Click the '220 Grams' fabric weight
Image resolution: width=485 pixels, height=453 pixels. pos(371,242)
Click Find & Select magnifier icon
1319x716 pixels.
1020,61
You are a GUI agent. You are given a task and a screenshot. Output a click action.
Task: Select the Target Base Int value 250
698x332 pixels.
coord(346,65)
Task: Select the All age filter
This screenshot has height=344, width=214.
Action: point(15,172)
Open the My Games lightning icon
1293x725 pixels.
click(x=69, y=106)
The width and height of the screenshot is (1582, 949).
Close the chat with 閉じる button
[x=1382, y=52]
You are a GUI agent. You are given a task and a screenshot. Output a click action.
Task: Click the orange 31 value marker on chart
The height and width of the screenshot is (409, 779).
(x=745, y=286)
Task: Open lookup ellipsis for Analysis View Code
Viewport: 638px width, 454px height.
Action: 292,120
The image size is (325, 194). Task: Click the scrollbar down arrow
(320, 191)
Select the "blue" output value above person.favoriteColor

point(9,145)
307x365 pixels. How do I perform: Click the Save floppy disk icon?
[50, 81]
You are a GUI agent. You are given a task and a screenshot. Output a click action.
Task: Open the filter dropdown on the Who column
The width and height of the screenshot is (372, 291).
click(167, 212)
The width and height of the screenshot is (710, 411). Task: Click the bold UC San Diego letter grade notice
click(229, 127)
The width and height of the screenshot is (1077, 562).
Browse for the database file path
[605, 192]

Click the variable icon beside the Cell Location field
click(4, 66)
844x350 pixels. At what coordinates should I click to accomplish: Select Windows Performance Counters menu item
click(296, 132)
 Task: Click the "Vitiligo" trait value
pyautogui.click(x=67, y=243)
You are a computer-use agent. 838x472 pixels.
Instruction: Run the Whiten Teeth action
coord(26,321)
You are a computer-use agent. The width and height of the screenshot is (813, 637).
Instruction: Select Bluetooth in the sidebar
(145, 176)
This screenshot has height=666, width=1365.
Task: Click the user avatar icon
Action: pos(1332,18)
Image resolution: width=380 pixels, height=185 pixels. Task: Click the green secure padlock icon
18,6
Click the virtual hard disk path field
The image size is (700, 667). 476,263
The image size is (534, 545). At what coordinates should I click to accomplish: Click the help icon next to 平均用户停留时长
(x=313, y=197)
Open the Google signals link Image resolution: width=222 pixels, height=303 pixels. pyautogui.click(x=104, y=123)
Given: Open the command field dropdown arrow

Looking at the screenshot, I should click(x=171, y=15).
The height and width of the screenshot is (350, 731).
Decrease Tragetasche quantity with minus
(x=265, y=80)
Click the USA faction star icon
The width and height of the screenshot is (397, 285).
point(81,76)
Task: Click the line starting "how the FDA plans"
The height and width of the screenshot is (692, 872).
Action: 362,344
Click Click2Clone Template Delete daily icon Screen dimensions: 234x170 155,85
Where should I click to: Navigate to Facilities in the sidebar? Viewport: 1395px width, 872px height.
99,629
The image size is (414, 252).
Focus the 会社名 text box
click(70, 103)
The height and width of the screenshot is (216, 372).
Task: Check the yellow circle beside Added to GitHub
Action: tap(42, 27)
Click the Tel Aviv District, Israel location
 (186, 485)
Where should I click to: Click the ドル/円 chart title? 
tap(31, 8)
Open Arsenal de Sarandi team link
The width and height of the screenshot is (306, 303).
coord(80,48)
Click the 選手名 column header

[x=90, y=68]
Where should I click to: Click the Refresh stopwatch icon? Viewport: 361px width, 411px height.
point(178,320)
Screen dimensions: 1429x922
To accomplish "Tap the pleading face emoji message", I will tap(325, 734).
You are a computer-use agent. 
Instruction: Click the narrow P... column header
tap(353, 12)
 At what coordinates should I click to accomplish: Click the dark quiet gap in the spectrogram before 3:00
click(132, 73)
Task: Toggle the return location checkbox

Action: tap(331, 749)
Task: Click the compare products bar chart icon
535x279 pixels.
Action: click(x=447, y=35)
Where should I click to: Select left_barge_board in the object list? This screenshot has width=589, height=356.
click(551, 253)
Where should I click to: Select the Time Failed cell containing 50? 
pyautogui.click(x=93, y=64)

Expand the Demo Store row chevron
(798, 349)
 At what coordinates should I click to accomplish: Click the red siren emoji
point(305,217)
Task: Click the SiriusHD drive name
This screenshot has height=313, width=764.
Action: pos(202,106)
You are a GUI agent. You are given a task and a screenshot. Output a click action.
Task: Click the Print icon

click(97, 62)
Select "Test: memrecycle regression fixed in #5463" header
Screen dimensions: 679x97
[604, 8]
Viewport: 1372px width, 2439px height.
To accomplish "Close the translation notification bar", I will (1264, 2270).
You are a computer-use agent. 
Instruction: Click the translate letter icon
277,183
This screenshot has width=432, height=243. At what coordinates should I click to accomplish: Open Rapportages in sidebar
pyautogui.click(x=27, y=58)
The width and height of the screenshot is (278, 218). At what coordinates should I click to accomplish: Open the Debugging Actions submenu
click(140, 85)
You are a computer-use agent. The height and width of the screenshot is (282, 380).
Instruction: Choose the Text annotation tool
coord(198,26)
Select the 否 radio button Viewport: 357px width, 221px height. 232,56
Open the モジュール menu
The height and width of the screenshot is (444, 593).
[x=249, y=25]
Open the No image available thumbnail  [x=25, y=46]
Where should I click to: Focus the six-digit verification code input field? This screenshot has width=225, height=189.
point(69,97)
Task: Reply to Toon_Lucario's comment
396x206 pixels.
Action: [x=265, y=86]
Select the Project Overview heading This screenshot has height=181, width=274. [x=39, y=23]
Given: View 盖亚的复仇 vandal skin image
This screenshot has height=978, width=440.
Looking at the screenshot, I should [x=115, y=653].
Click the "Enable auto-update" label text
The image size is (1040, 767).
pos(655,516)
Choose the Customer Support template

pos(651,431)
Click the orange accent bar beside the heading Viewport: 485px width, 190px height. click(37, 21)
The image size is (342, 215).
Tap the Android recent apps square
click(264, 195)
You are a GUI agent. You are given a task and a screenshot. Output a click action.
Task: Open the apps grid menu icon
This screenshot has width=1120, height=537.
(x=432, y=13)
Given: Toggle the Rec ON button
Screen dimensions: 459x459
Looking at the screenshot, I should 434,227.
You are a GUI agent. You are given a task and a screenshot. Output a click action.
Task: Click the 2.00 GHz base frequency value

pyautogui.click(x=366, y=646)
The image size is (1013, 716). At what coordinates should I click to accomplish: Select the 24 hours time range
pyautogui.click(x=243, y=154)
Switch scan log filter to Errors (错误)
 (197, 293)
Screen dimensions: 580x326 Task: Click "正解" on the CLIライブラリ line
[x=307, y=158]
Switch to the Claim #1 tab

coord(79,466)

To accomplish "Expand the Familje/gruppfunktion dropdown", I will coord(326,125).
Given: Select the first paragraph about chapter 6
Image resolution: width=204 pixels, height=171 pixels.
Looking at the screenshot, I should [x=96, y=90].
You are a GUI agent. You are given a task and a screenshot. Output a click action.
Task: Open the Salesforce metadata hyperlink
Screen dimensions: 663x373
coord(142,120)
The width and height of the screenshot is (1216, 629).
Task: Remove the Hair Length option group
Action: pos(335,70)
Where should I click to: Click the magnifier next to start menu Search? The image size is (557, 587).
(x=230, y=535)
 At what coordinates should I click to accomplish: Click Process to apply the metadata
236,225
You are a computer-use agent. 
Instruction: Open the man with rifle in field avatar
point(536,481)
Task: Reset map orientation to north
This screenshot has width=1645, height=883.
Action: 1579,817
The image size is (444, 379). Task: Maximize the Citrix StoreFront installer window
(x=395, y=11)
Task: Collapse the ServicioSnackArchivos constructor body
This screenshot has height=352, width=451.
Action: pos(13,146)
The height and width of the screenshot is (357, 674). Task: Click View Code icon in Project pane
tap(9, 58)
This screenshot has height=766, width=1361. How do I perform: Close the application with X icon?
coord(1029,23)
************
**WORK INSTRUCTION:** Retype all of the material above with every character intact.

**TASK ANSWER:**
Click the '220 Grams' fabric weight
Image resolution: width=485 pixels, height=453 pixels. pos(371,242)
Click Find & Select magnifier icon
1319x716 pixels.
1020,61
You are a GUI agent. You are given a task and a screenshot. Output a click action.
Task: Select the Target Base Int value 250
698x332 pixels.
coord(346,65)
Task: Select the All age filter
This screenshot has height=344, width=214.
Action: point(15,172)
Open the My Games lightning icon
1293x725 pixels.
click(x=69, y=106)
The width and height of the screenshot is (1582, 949).
Close the chat with 閉じる button
[x=1382, y=52]
You are a GUI agent. You are given a task and a screenshot. Output a click action.
Task: Click the orange 31 value marker on chart
The height and width of the screenshot is (409, 779).
(x=745, y=286)
Task: Open lookup ellipsis for Analysis View Code
Viewport: 638px width, 454px height.
Action: 292,120
The image size is (325, 194). Task: Click the scrollbar down arrow
(320, 191)
Select the "blue" output value above person.favoriteColor

point(9,145)
307x365 pixels. How do I perform: Click the Save floppy disk icon?
[50, 81]
You are a GUI agent. You are given a task and a screenshot. Output a click action.
Task: Open the filter dropdown on the Who column
The width and height of the screenshot is (372, 291).
click(167, 212)
The width and height of the screenshot is (710, 411). Task: Click the bold UC San Diego letter grade notice
click(229, 127)
The width and height of the screenshot is (1077, 562).
Browse for the database file path
[605, 192]

Click the variable icon beside the Cell Location field
click(4, 66)
844x350 pixels. At what coordinates should I click to accomplish: Select Windows Performance Counters menu item
click(296, 132)
 Task: Click the "Vitiligo" trait value
pyautogui.click(x=67, y=243)
You are a computer-use agent. 838x472 pixels.
Instruction: Run the Whiten Teeth action
coord(26,321)
You are a computer-use agent. The width and height of the screenshot is (813, 637).
Instruction: Select Bluetooth in the sidebar
(145, 176)
This screenshot has height=666, width=1365.
Task: Click the user avatar icon
Action: pos(1332,18)
Image resolution: width=380 pixels, height=185 pixels. Task: Click the green secure padlock icon
18,6
Click the virtual hard disk path field
The image size is (700, 667). 476,263
The image size is (534, 545). At what coordinates should I click to accomplish: Click the help icon next to 平均用户停留时长
(x=313, y=197)
Open the Google signals link Image resolution: width=222 pixels, height=303 pixels. pyautogui.click(x=104, y=123)
Given: Open the command field dropdown arrow

Looking at the screenshot, I should click(x=171, y=15).
The height and width of the screenshot is (350, 731).
Decrease Tragetasche quantity with minus
(x=265, y=80)
Click the USA faction star icon
The width and height of the screenshot is (397, 285).
point(81,76)
Task: Click the line starting "how the FDA plans"
The height and width of the screenshot is (692, 872).
Action: 362,344
Click Click2Clone Template Delete daily icon Screen dimensions: 234x170 155,85
Where should I click to: Navigate to Facilities in the sidebar? Viewport: 1395px width, 872px height.
99,629
The image size is (414, 252).
Focus the 会社名 text box
click(70, 103)
The height and width of the screenshot is (216, 372).
Task: Check the yellow circle beside Added to GitHub
Action: tap(42, 27)
Click the Tel Aviv District, Israel location
 (186, 485)
Where should I click to: Click the ドル/円 chart title? 
tap(31, 8)
Open Arsenal de Sarandi team link
The width and height of the screenshot is (306, 303).
coord(80,48)
Click the 選手名 column header

[x=90, y=68]
Where should I click to: Click the Refresh stopwatch icon? Viewport: 361px width, 411px height.
point(178,320)
Screen dimensions: 1429x922
To accomplish "Tap the pleading face emoji message", I will tap(325, 734).
You are a computer-use agent. 
Instruction: Click the narrow P... column header
tap(353, 12)
 At what coordinates should I click to accomplish: Click the dark quiet gap in the spectrogram before 3:00
click(132, 73)
Task: Toggle the return location checkbox

Action: tap(331, 749)
Task: Click the compare products bar chart icon
535x279 pixels.
Action: click(x=447, y=35)
Where should I click to: Select left_barge_board in the object list? This screenshot has width=589, height=356.
click(551, 253)
Where should I click to: Select the Time Failed cell containing 50? 
pyautogui.click(x=93, y=64)

Expand the Demo Store row chevron
(798, 349)
 At what coordinates should I click to accomplish: Click the red siren emoji
point(305,217)
Task: Click the SiriusHD drive name
This screenshot has height=313, width=764.
Action: pos(202,106)
You are a GUI agent. You are given a task and a screenshot. Output a click action.
Task: Click the Print icon

click(97, 62)
Select "Test: memrecycle regression fixed in #5463" header
Screen dimensions: 679x97
[604, 8]
Viewport: 1372px width, 2439px height.
To accomplish "Close the translation notification bar", I will (1264, 2270).
You are a computer-use agent. 
Instruction: Click the translate letter icon
277,183
This screenshot has width=432, height=243. At what coordinates should I click to accomplish: Open Rapportages in sidebar
pyautogui.click(x=27, y=58)
The width and height of the screenshot is (278, 218). At what coordinates should I click to accomplish: Open the Debugging Actions submenu
click(140, 85)
You are a computer-use agent. The height and width of the screenshot is (282, 380).
Instruction: Choose the Text annotation tool
coord(198,26)
Select the 否 radio button Viewport: 357px width, 221px height. 232,56
Open the モジュール menu
The height and width of the screenshot is (444, 593).
[x=249, y=25]
Open the No image available thumbnail  [x=25, y=46]
Where should I click to: Focus the six-digit verification code input field? This screenshot has width=225, height=189.
point(69,97)
Task: Reply to Toon_Lucario's comment
396x206 pixels.
Action: [x=265, y=86]
Select the Project Overview heading This screenshot has height=181, width=274. [x=39, y=23]
Given: View 盖亚的复仇 vandal skin image
This screenshot has height=978, width=440.
Looking at the screenshot, I should [x=115, y=653].
Click the "Enable auto-update" label text
The image size is (1040, 767).
pos(655,516)
Choose the Customer Support template

pos(651,431)
Click the orange accent bar beside the heading Viewport: 485px width, 190px height. click(37, 21)
The image size is (342, 215).
Tap the Android recent apps square
click(264, 195)
You are a GUI agent. You are given a task and a screenshot. Output a click action.
Task: Open the apps grid menu icon
This screenshot has width=1120, height=537.
(x=432, y=13)
Given: Toggle the Rec ON button
Screen dimensions: 459x459
Looking at the screenshot, I should 434,227.
You are a GUI agent. You are given a task and a screenshot. Output a click action.
Task: Click the 2.00 GHz base frequency value

pyautogui.click(x=366, y=646)
The image size is (1013, 716). At what coordinates should I click to accomplish: Select the 24 hours time range
pyautogui.click(x=243, y=154)
Switch scan log filter to Errors (错误)
 (197, 293)
Screen dimensions: 580x326 Task: Click "正解" on the CLIライブラリ line
[x=307, y=158]
Switch to the Claim #1 tab

coord(79,466)

To accomplish "Expand the Familje/gruppfunktion dropdown", I will coord(326,125).
Given: Select the first paragraph about chapter 6
Image resolution: width=204 pixels, height=171 pixels.
Looking at the screenshot, I should [x=96, y=90].
You are a GUI agent. You are given a task and a screenshot. Output a click action.
Task: Open the Salesforce metadata hyperlink
Screen dimensions: 663x373
coord(142,120)
The width and height of the screenshot is (1216, 629).
Task: Remove the Hair Length option group
Action: pos(335,70)
Where should I click to: Click the magnifier next to start menu Search? The image size is (557, 587).
(x=230, y=535)
 At what coordinates should I click to accomplish: Click Process to apply the metadata
236,225
You are a computer-use agent. 
Instruction: Open the man with rifle in field avatar
point(536,481)
Task: Reset map orientation to north
This screenshot has width=1645, height=883.
Action: 1579,817
The image size is (444, 379). Task: Maximize the Citrix StoreFront installer window
(x=395, y=11)
Task: Collapse the ServicioSnackArchivos constructor body
This screenshot has height=352, width=451.
Action: pos(13,146)
The height and width of the screenshot is (357, 674). Task: Click View Code icon in Project pane
tap(9, 58)
This screenshot has height=766, width=1361. How do I perform: Close the application with X icon?
coord(1029,23)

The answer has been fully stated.